For many women the pressure of childbirth leaves the uterus unable to bounce back to it’s pre-labor condition, but new research out of Boston has identified a protein responsible for elasticity, and it may one day serve as a treatment for recovery after childbirth. Pelvic organ prolapse is a condition where the pelvic diaphragm becomes lax, losing its dome shape and becoming more like a funnel, which bulges down into the vaginal canal. Normally the diaphragm is shaped like a trampoline and has the function of resisting pressures from inside the abdomen.
Prolapse is caused by direct or indirect damage to the pelvis or its supporting structures. Pregnancy, labor and childbirth can all cause stretching, detachment, and tearing of the vaginal muscles, resulting in the dropping of the pelvic diaphragm.
Treatment options include hormone replacement therapy and surgery. But now researchers at Massachusetts Eye and Ear Infirmary have identified a protein in body tissues that is crucial for elasticity, and might one day become a treatment option for pelvic organ prolapse.
The protein is called LOXL1 and it belongs to the protein family called lysyl oxidase. The researchers did their experiments on mice, which involved inactivating or "knocking out" various genes known to be involved in producing LOX proteins. As genes were eliminated, the scientists studied the mice to see what happened to the animals.
When LOXL1 was knocked out, the female mice underwent pelvic prolapse.

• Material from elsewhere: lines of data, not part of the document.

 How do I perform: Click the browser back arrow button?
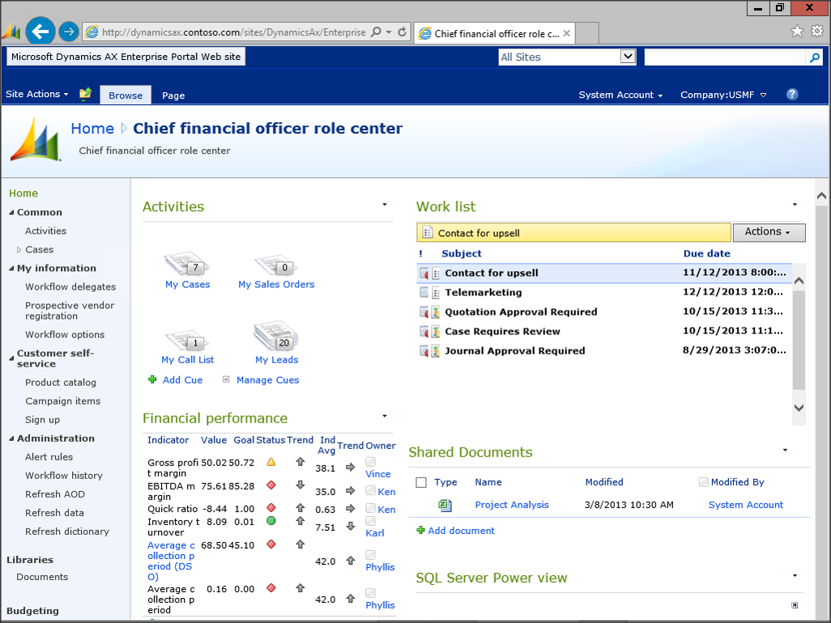click(40, 32)
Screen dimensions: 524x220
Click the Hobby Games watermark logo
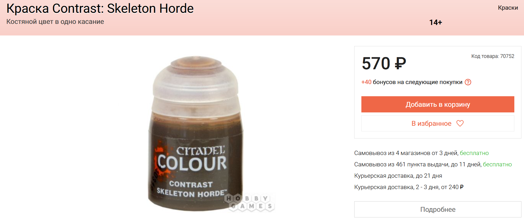pyautogui.click(x=250, y=202)
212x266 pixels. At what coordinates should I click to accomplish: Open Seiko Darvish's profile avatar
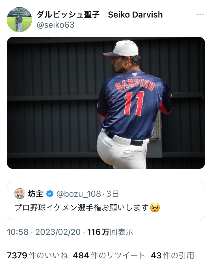tap(19, 20)
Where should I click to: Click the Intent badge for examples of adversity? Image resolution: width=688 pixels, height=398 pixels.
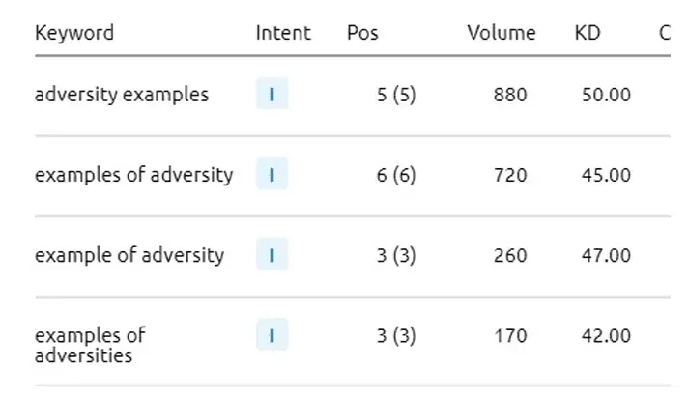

Mice of both genders developed enlarged airspaces in the lungs, increased laxity of the skin, and the aorta — the main artery of the heart — did not expand and constrict the way it should.
The discovery of pelvic prolapse in the experimental mice was "unexpected" according to the researchers, since it is a condition that often occurs after giving birth. In humans, the womb expands to the size of a basketball to accommodate the growing fetus, but after giving birth it snaps back to the size of a pear. That is if LOXL1 is functioning properly.
In the study, depriving mice of LOXL1 induced prolapse without pregnancy, reinforcing the idea that the protein is necessary for making elastic fibers.
In a letter to the journal Nature Genetics, published in February, the researchers write, "LOXL1 seems to function primarily to guide elastin deposition in a spatially defined manner, a prerequisite for the formation of functional elastic fibers."
This means LOXL1 appears to play a crucial role in the maintenance of elastic fibers and in determining where they will be strung in the body. Elastic fibers can only function if they are cross-linked and form a scaffold. LOXL1 is the protein responsible for laying new fibers onto the scaffold.
In order for LOXL1 to be used as a treatment for pelvic prolapse, researchers must first develop a safe and effective means of delivering it to the affected tissues of the pelvis. The other option is to find a way of boosting the body’s natural production of LOXL1.